4 entry daha
  • insan beyninde bilgi akışı iyon akımlarının sebep olduğu elektrik sinyalleri ile sağlanır. bu akımlar kaydedilebilir. bununlla ilgilenen bilim dalına elektrofizyoloji denir.

    insan vücudundaki en önemli elektriksel enerji akımı beyinde olmasına karşın beyinde üretilen enerji 15-20 mikrovoltlar seviyesindedir (yani 1 voltun binde biri). kayıt edilebilmesi için bile yüzlerce kez amplifiye edilmesi gerekir.bu enerjinin kaynağı sodyum, potasyyum iyonlarının hücre içi-dışına hareketidir.
    beyin hücreleri başka bir insanın beyin hücreleri ile sodyum, potasyun alışverişi yapamayacağından bu enerji bedenden başka bir bedene aktarılamaz.

    bu enerji cep telefonunuzun, mikrodalga fırınınızın, televizyonunuzun enerjisi yanında ihmal edilebilir seviyelerdedir. bunun anlamı biyoenerji uygulaması sırasında bir alt kattaki dairedeki televizyonun üzerinizdeki etkisi etkisi size biyoenerji uygulayan insanın etkisinden yüzlerce kat daha fazladır.

    pozitiflik, negatiflik bu enerjinin kayıt yerine göre yönü ile ilgilidir. yoksa negatif enerji diye birşey yoktur. insan beyni sağlıklı da olsa hasta da olsa bir uyarandan 100 milisaniye sonra negatif bir dalga 300 milisaniye sonra ise pozitif bir dalga üretir. bu üretimin sağlıkla hastalıkla bir ilişkisi yoktur.

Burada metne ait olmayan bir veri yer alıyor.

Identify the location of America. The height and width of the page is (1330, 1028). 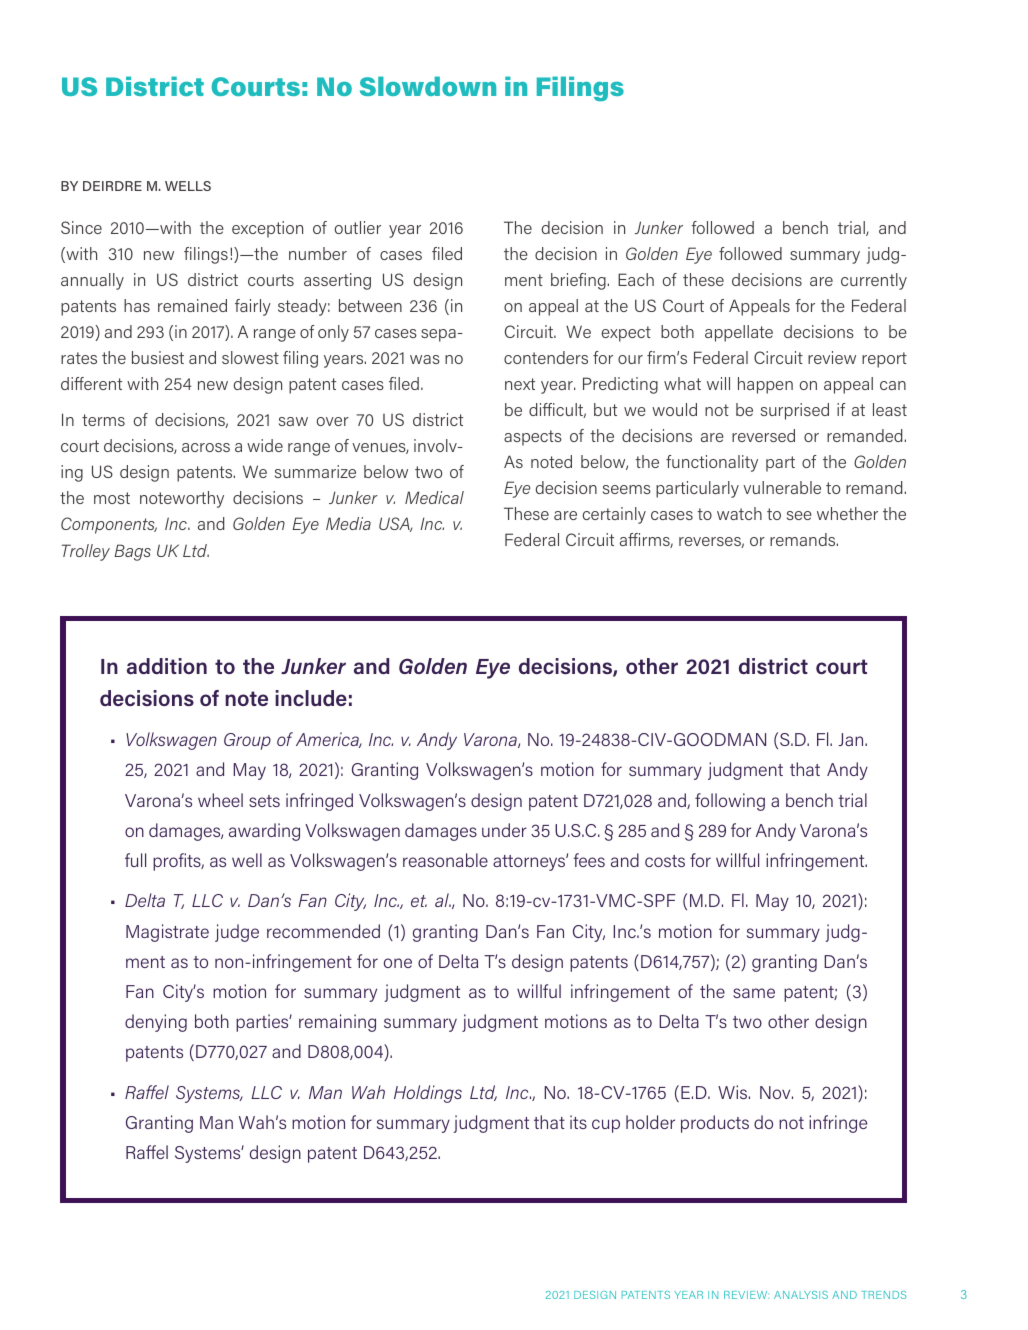
(329, 740).
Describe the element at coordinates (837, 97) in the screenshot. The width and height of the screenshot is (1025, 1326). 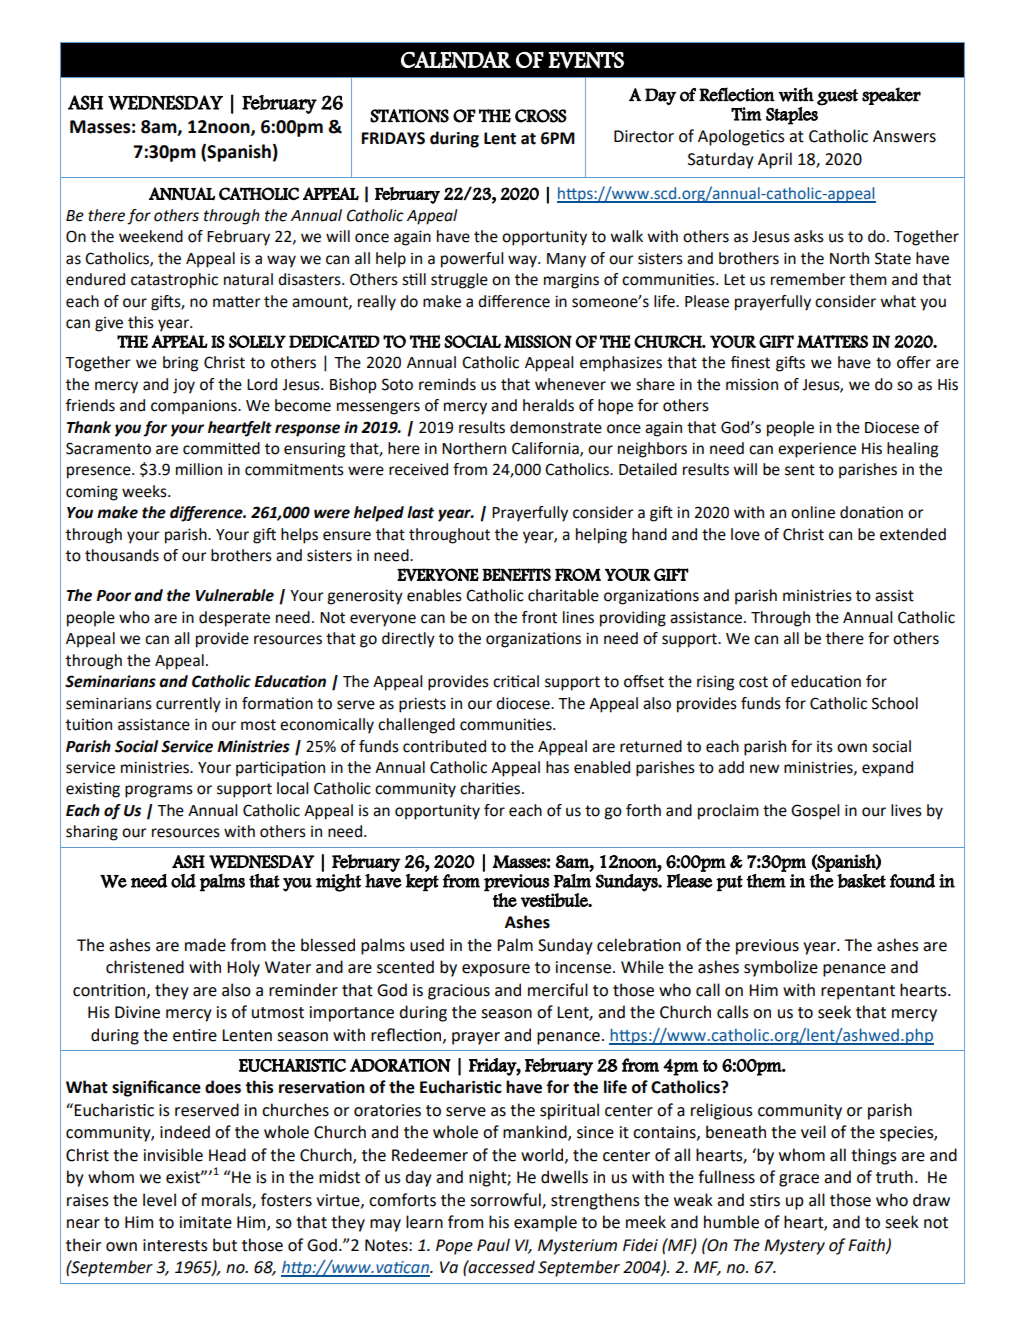
I see `guest` at that location.
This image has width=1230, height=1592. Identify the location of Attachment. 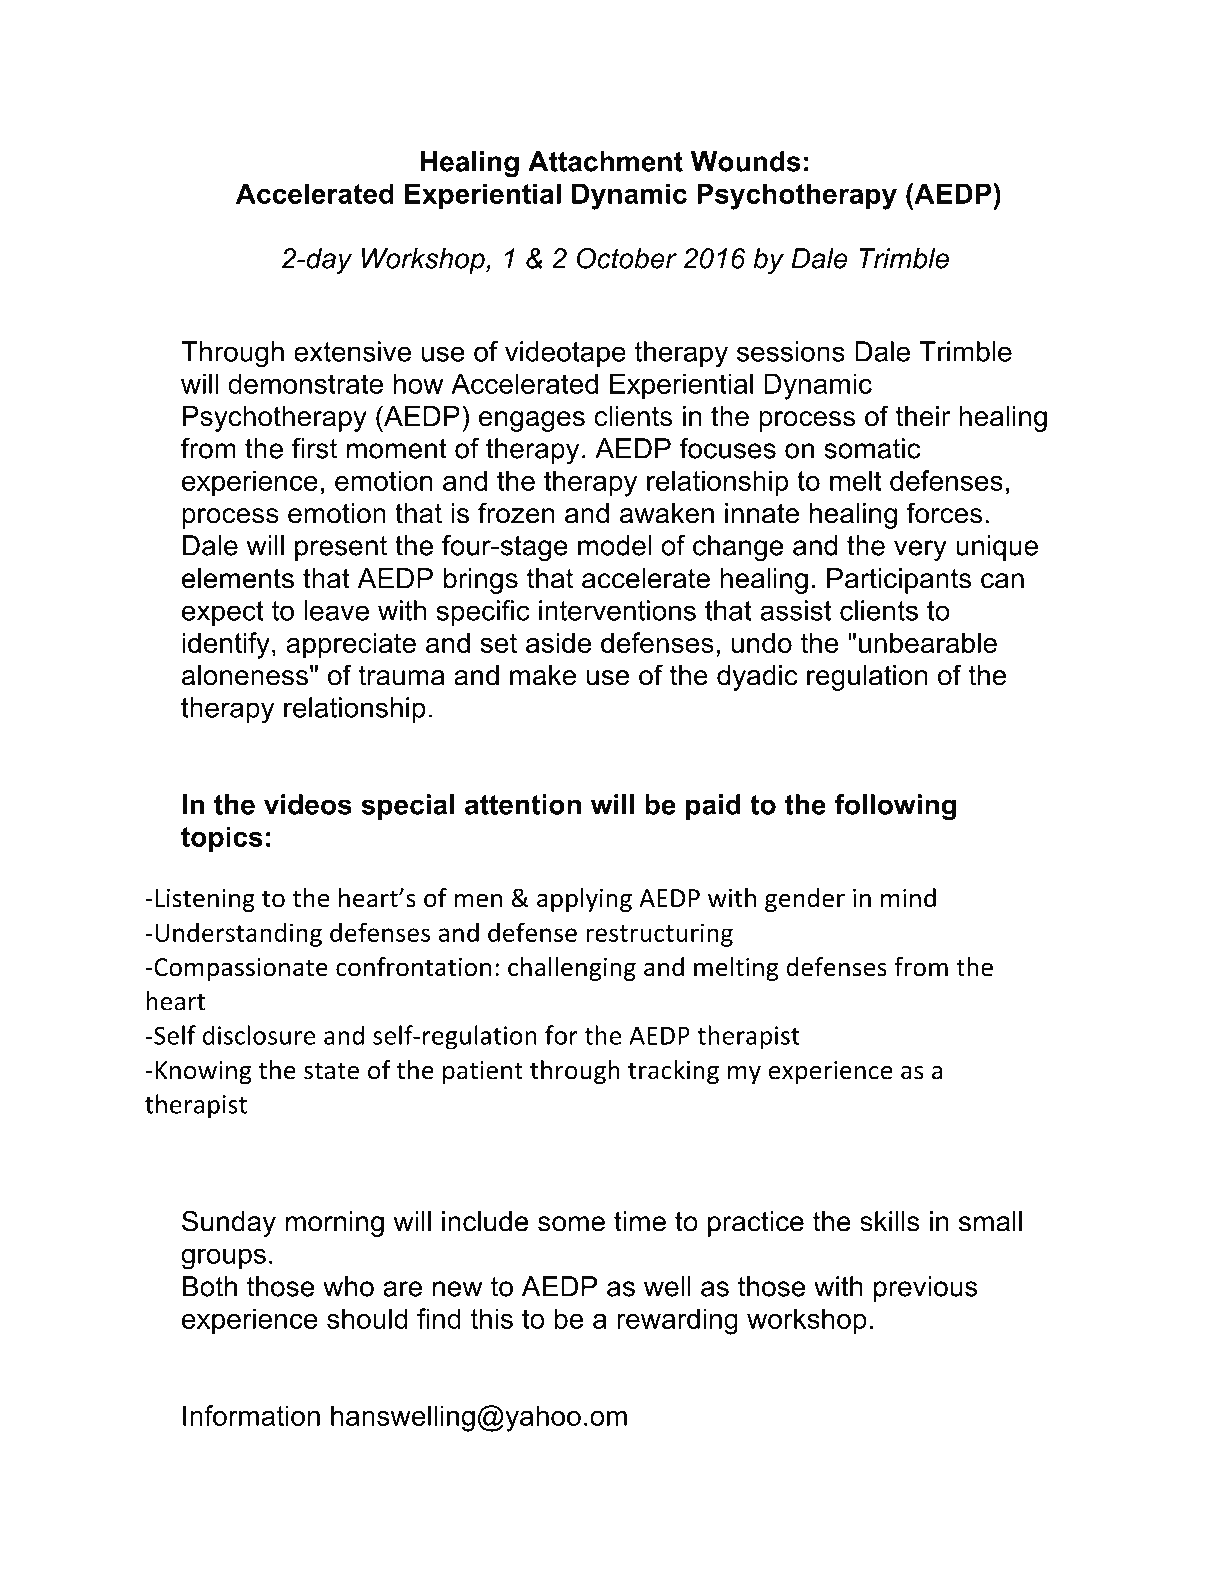
(605, 161).
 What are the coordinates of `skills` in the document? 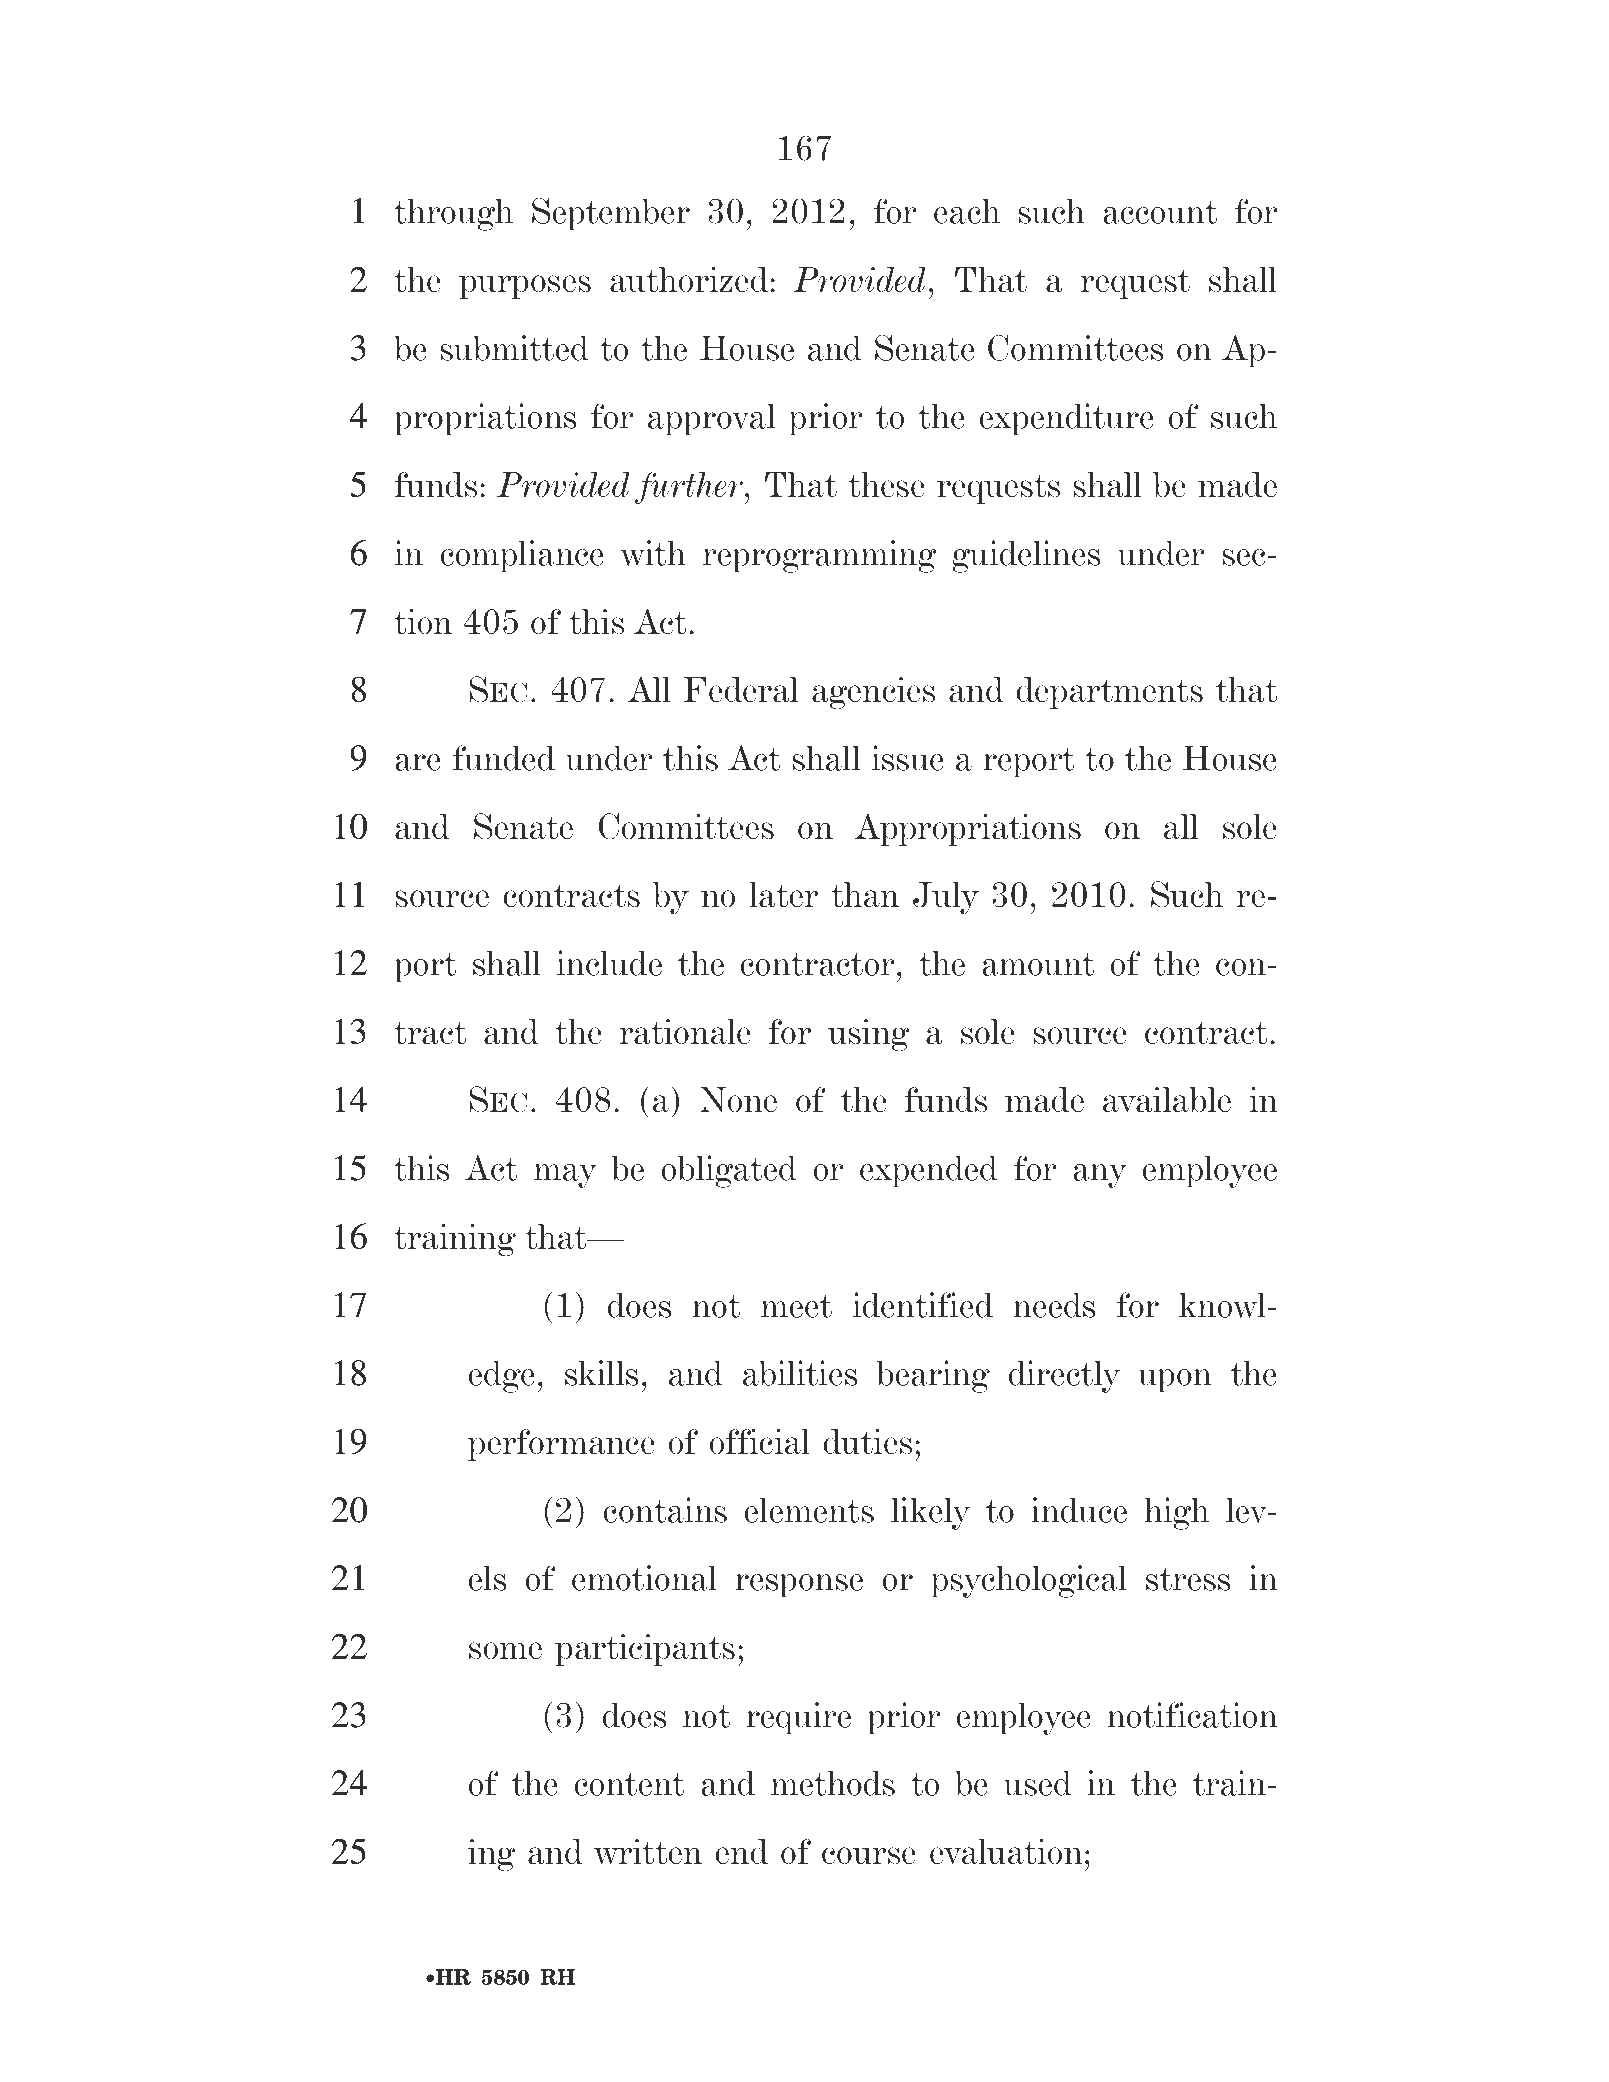 It's located at (601, 1373).
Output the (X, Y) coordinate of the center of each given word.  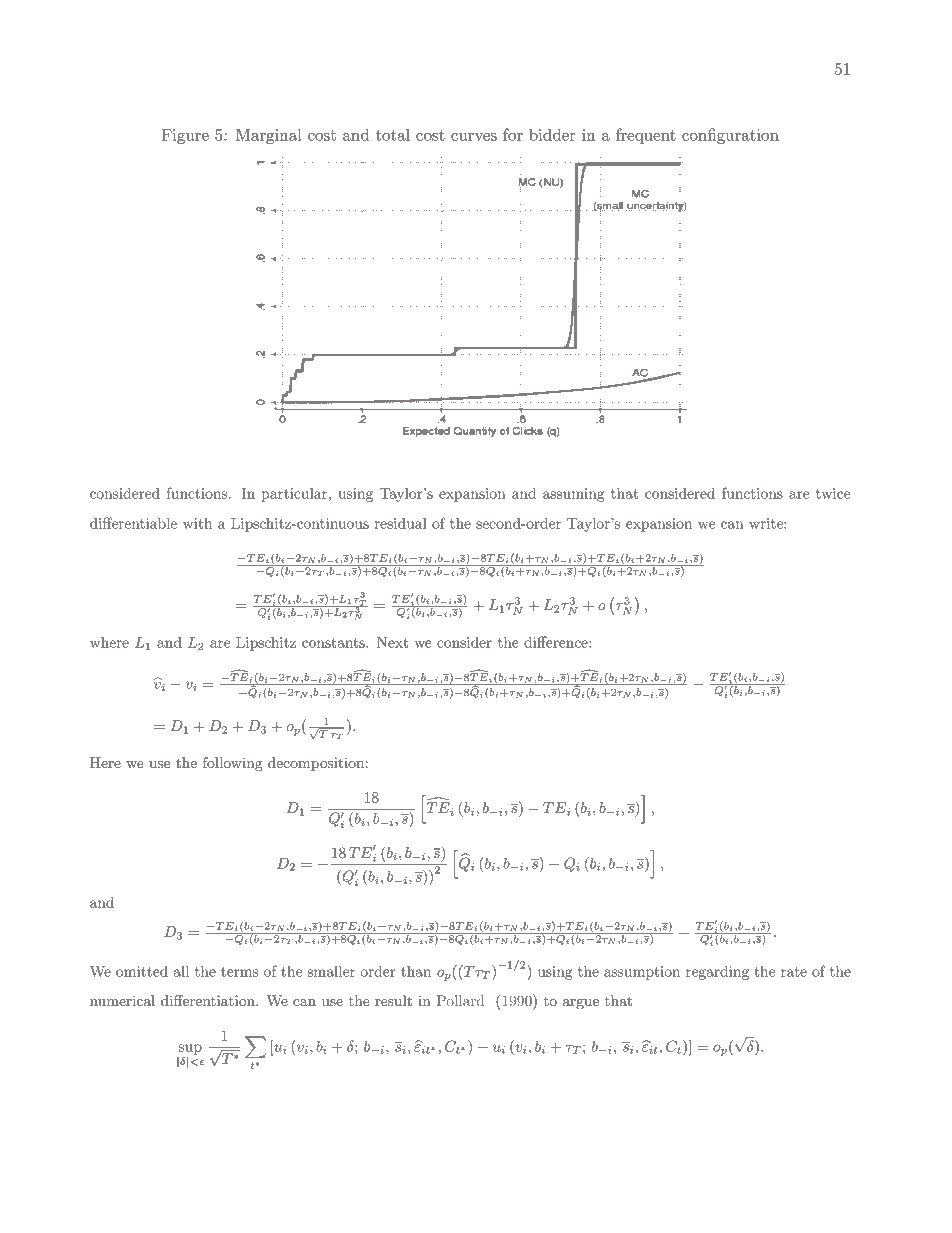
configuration (730, 136)
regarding (717, 972)
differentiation (209, 1000)
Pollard (460, 1000)
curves (474, 137)
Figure (185, 136)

    hiçbir hastalık durumunda beyin ile organlar arası sinir iletiminde kopukluk olmaz (bir bıçak yaralanması sonucu sinir hasarı olmadıysa) beyin- beden arası etkileşimleri psikiyatrinin psikosomatik branşı inceler. her bedensel hatalık için psikolojik faktörler çok büyük rol oynar. örneğin beyin mideye fazla asit salgıla emri gönderebilir. fakat başka bir beyin başka bir mideye az asit salgıla emri gönderemez (arada vagal sinir bağlantısı olmadığı için) bu tür hastalıkların tedavisinde psikoterapi etkilidir. bu etki dokunarak ya da enerji aktarımı ile olmaz.

    sanki bilimselmiş süsü verilen bilimsel olmayan hipotezler sözdebilim hipotezleridir. eğlencelidir fındık fıstıktır.